PTMP tower based systems clearly aren’t moving into New York City and with the limitations placed on WISPs for free frequency bands; they aren’t going through buildings and trees. Throw in the interference levels now being created in all the bands from WISPs, personal use of wireless equipment, and SCADA use in the 900MHz. White Space hasn’t developed where it needs to but it will be pretty much useless in or near most major cities.

That’s the dire reality. However, engineers are a very resourceful bunch. AirFiber as a PTMP product is really cool not just what it can do today but what it can possibly do down the road. I’m not talking about simply increasing the throughput with a higher QAM rate, but using it as the foundation for a whole new product line that isn’t 802.11 based. No, I don’t have any information that hasn’t been all over the forums or casually discussed at WISPA but it is a whole new chipset from scratch. It’s also one that split the transmit and receive into 2 different antennas. It’s not hard to extrapolate what that gives Ubiquiti in the toolbox down the road, including a proprietary RF technology.
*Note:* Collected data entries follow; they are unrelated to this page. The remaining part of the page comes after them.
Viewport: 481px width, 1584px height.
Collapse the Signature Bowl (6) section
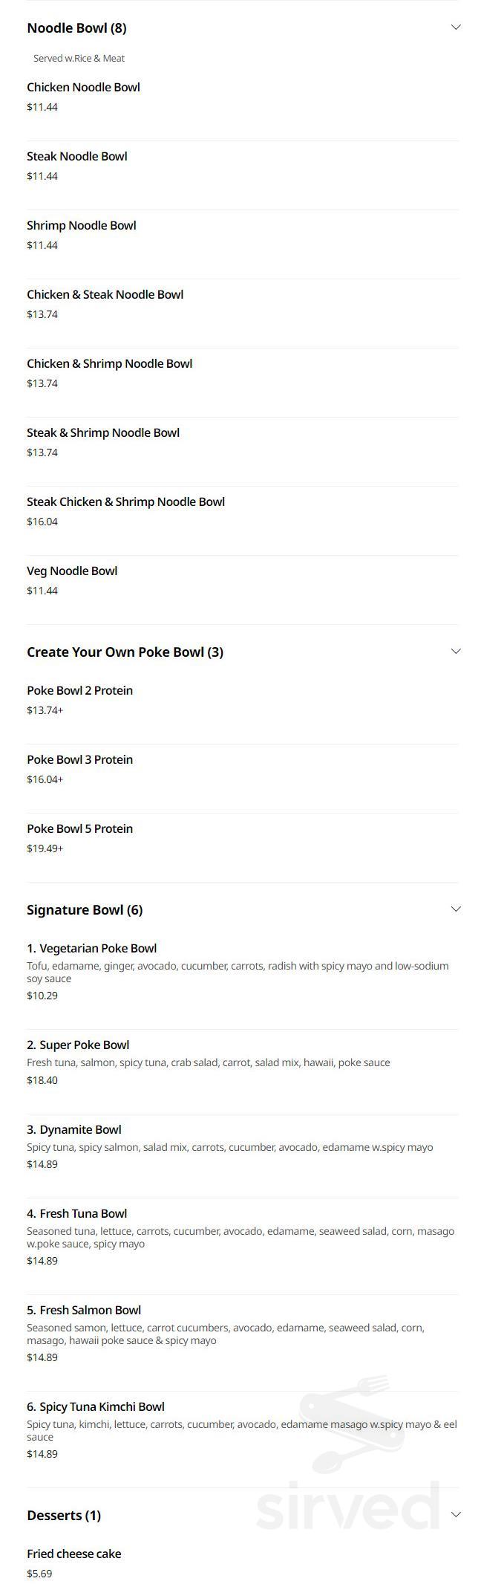pos(456,908)
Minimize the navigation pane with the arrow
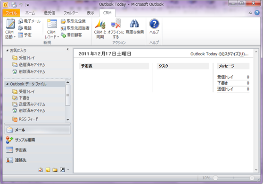263x184 pixels. [67, 49]
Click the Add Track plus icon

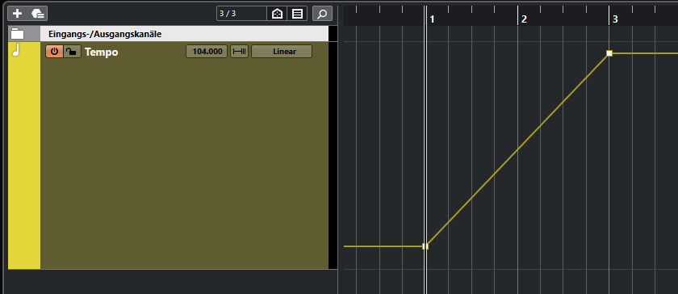(x=17, y=14)
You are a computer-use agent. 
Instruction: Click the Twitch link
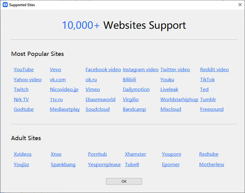point(21,90)
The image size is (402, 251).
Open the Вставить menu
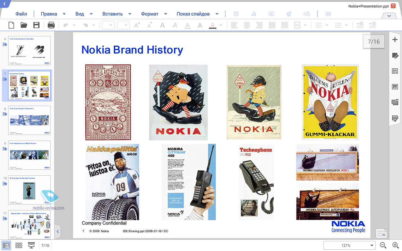coord(112,14)
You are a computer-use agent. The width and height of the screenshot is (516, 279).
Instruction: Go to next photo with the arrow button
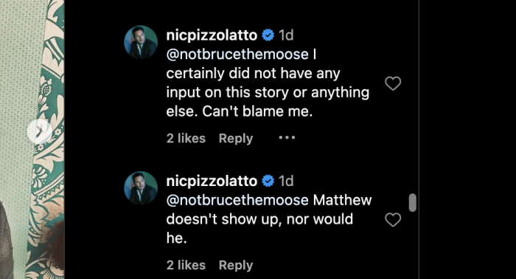pos(39,132)
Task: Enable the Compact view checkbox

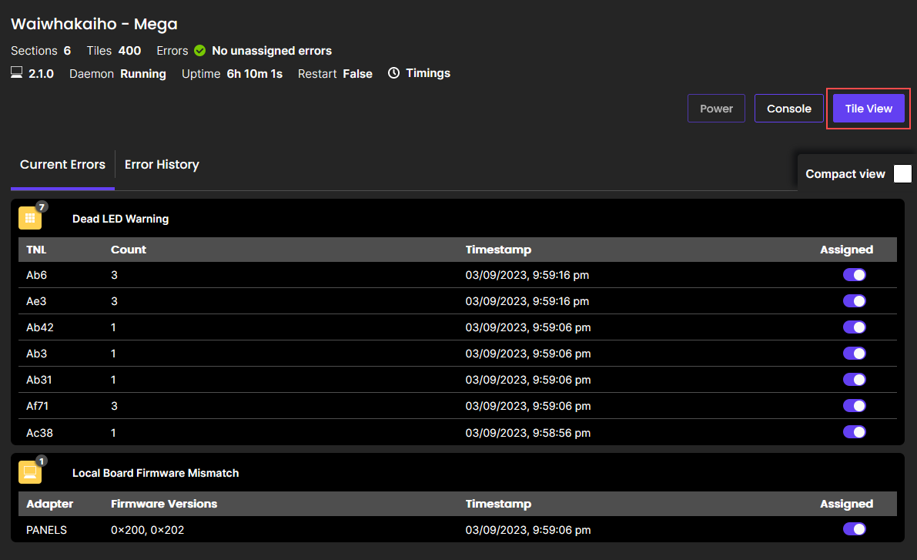Action: coord(902,174)

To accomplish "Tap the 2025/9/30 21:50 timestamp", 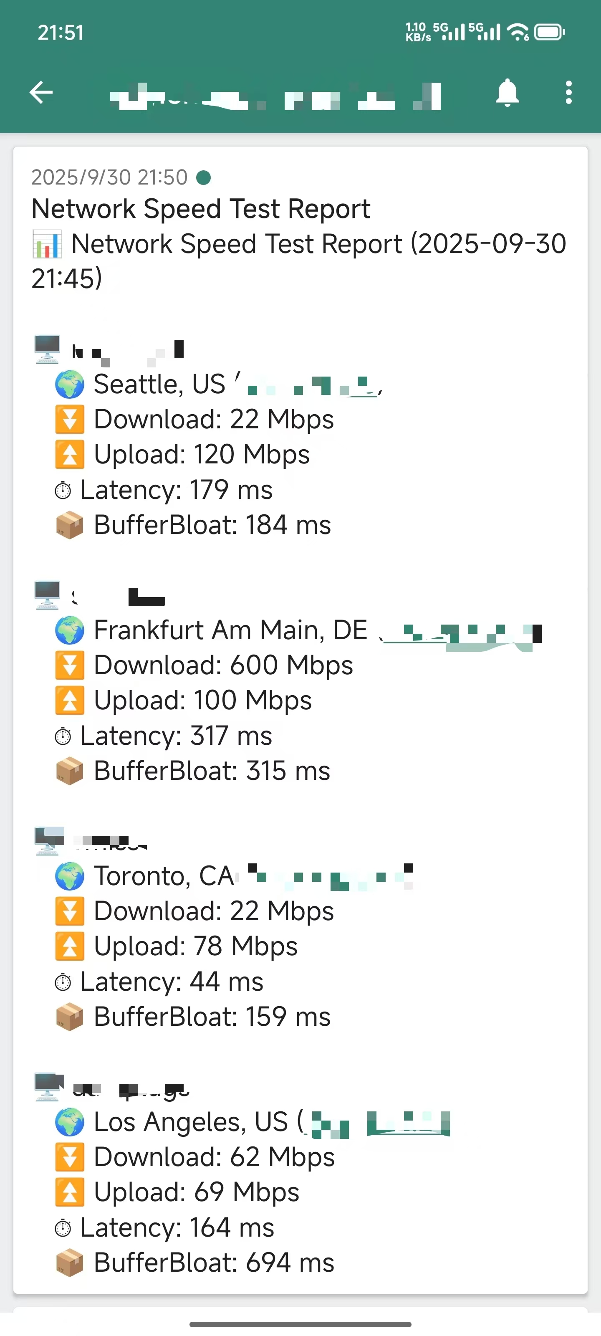I will (109, 177).
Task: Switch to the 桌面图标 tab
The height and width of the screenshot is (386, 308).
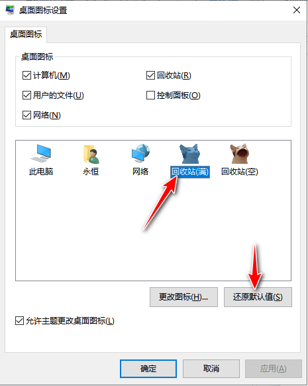Action: [x=26, y=34]
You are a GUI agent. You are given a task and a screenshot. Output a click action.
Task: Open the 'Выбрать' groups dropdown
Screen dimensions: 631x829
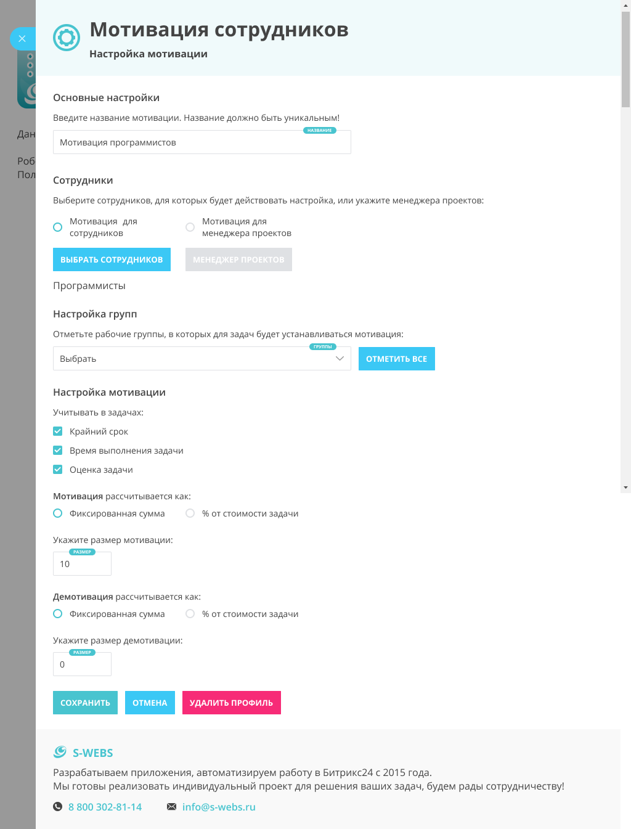191,359
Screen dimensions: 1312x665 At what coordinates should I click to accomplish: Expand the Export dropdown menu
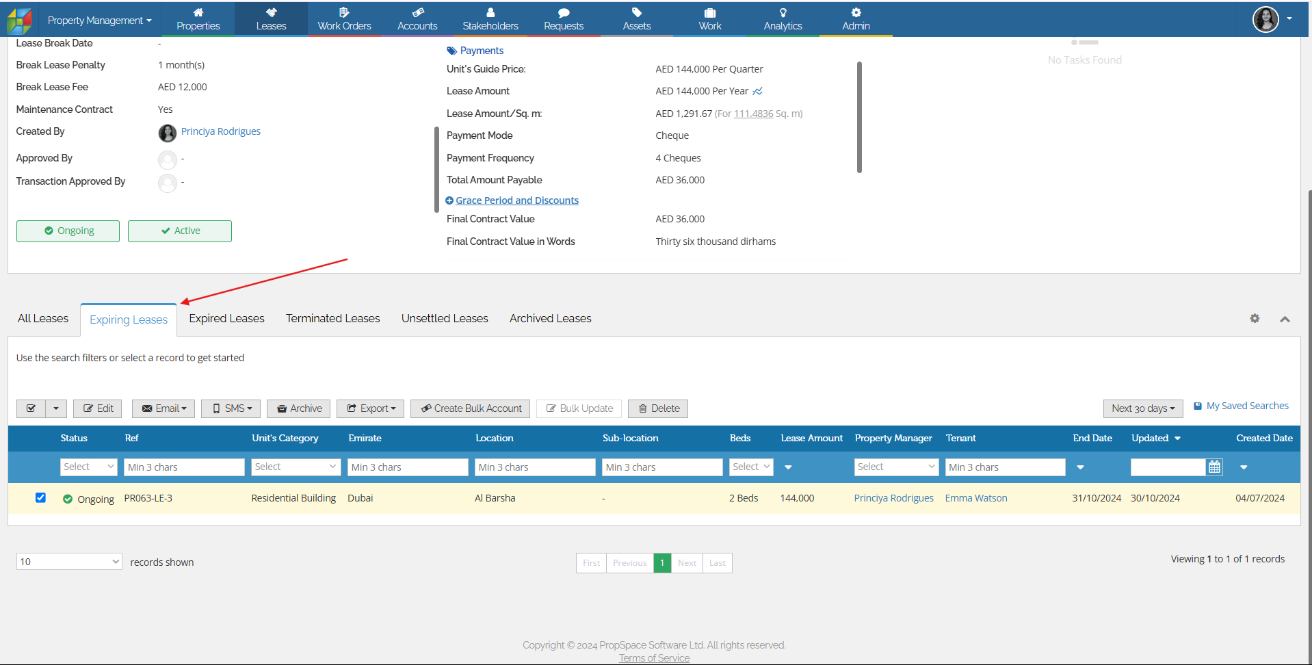[x=370, y=408]
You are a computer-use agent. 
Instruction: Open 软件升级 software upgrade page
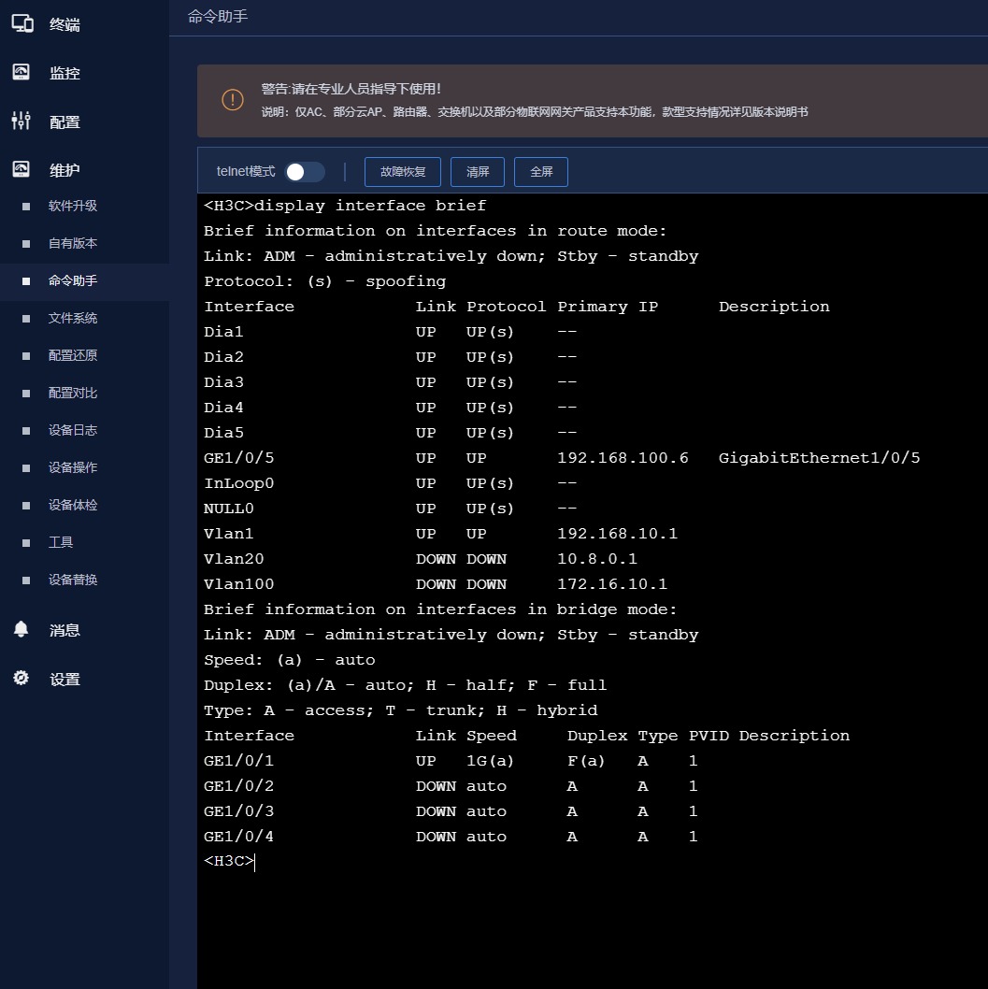[x=73, y=206]
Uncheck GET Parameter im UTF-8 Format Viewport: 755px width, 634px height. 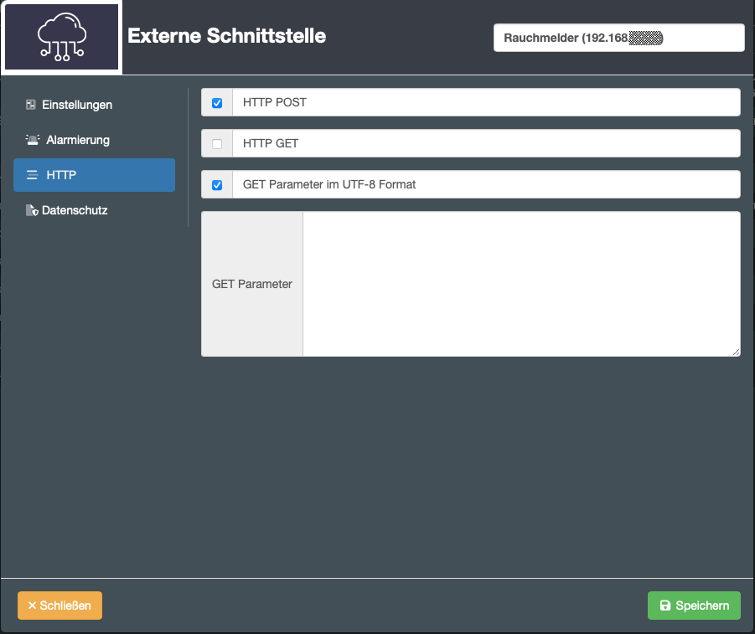(x=217, y=185)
Allthough little MikroTik routers based on Atheros and Atom processors are cool, Xirrus radios using Cavium processors (meaning really fast and cheap) brought a whole bunch of other possibilities rushing to the front of my brain. Then Ubiquiti announces stacks of routers that are either based on those or something very similar at prices almost in MikroTiks sweet spot but with more power than a steroid laced Barry Bonds. However, Mikrotik isn’t going quietly and has introduced its own router line that also looks like it’s based on the same router core at the upper end. The gloves are off and I love a good free-market street fight. However, I go back to Xirrus again and really like the use of the Cavium processor simply in the AP. Clearly it’s being underutilized in their product since I still have to add more layer 3 processing in a large deployment. Also the APs aren’t exactly sold at K-Mart Blue Light special pricing but it’s a start.

But that’s still only barely scratching the surface of what WISPS need to get into the alley ways and kick some butt. I have my own ideas what’s needed and they are evolving almost daily. I threw the down the gauntlet a few months ago with S.P.I.R.I.T. It was designed within the limitation of existing technologies at the time. However, many things have changed since then. One proposal we submitted with Cielos system a year ago was based on S.P.I.R.I.T. and cost about $10M to cover about 40 square miles. As I see new products come out, I’ve been updating the spreadsheet to reflect that. If I was doing the same thing today, the cost would be down to about $6M with a massive security and mobile infrastructure that was geared around a municipal system. Take that out and make it a WISP model only and the cost drops to about $4M, or $3M plus residential truck rolls depending on where you put the Capex. I suspect that with some additional work, I could get it down to about $2.5M now. The difference is that the available capacity is now about 200Mbps per AP location versus our original 100Mbps. However, if this system got the redesign all the manufacturing equipment from scratch, integrated known and future technologies, including handling interference issues, the cost would drop to a deployed cost less than $50K per square mile and would have fiber capacities per AP in terms of speed.

I’m not saying that $50K per square mile is still financially feasible as a pure profit play as an average cost, but that means some areas could be a lot less, others more. I can see getting the cost down to less than $2500 per square mile in many situations (Arizona is a good example). Just imagine if you can deliver 50Mbps per house consistently at Ubiquiti prices and how that affects your ROI and ability to compete. I’d like to see that someday but at the pace that the industry is currently getting there, I might be too old to climb a ladder when it does. It’s time to start over and grab the Legos, we have some building to do. Even worse, with Hostess filing to go out of business, we need to do it before my supply of Twinkies and HoHo’s runs out.